Festeggiamo il cinquantesimo compleanno di uno strumento quindi, ma ricordando a noi stesse il lavoro che c'è da fare per favorire il suo utilizzo libero e consapevole. La possibilità farmacologica della contraccezione non serve a nulla senza le condizioni sociali e culturali che permettono alle donne di scegliere. Se queste ultime ci sono, allora la prima è la ciliegina sulla torta.
Sulla differenza tra "contraccezione" ed "educazione alla" pare fare confusione Natalia Aspesi quando su Repubblica si lamenta del fatto che quando «le donne italiane finalmente se ne impossessarono [della pillola], le attribuirono altra libertà, altre vittorie, altre promozioni che poi alla fine in qualche modo non sono venute».
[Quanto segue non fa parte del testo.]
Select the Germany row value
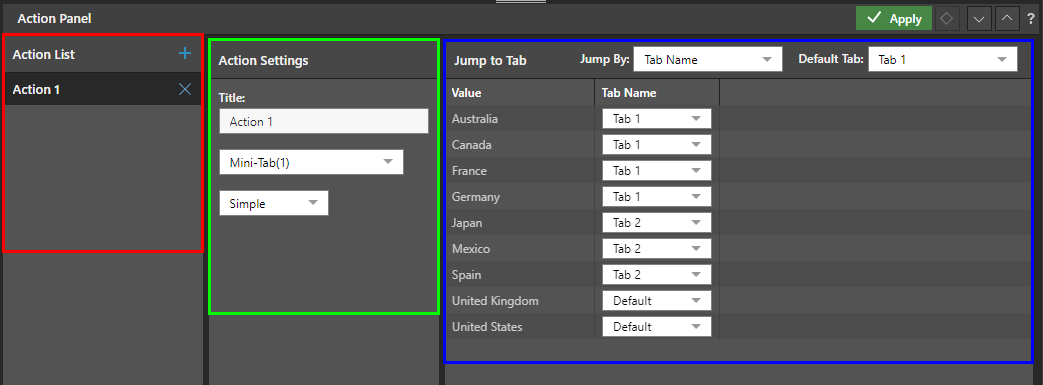This screenshot has height=385, width=1043. (x=476, y=197)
La ragione, forse, è che dimentichiamo tutte troppo facilmente che la libertà sessuale proviene dall'autonomia personale e dall'emancipazione sociale. Il supporto farmacologico - concettualmente, almeno - viene dopo, ed è controproducente farne un totem sacro se così si dimentica il lavoro che c'è ancora da fare (le maniche che sono ancora da rimboccare).
Alcune cose vengono dalla scienza, altre solo da noi stesse e per noi stesse. Buon compleanno femminismo.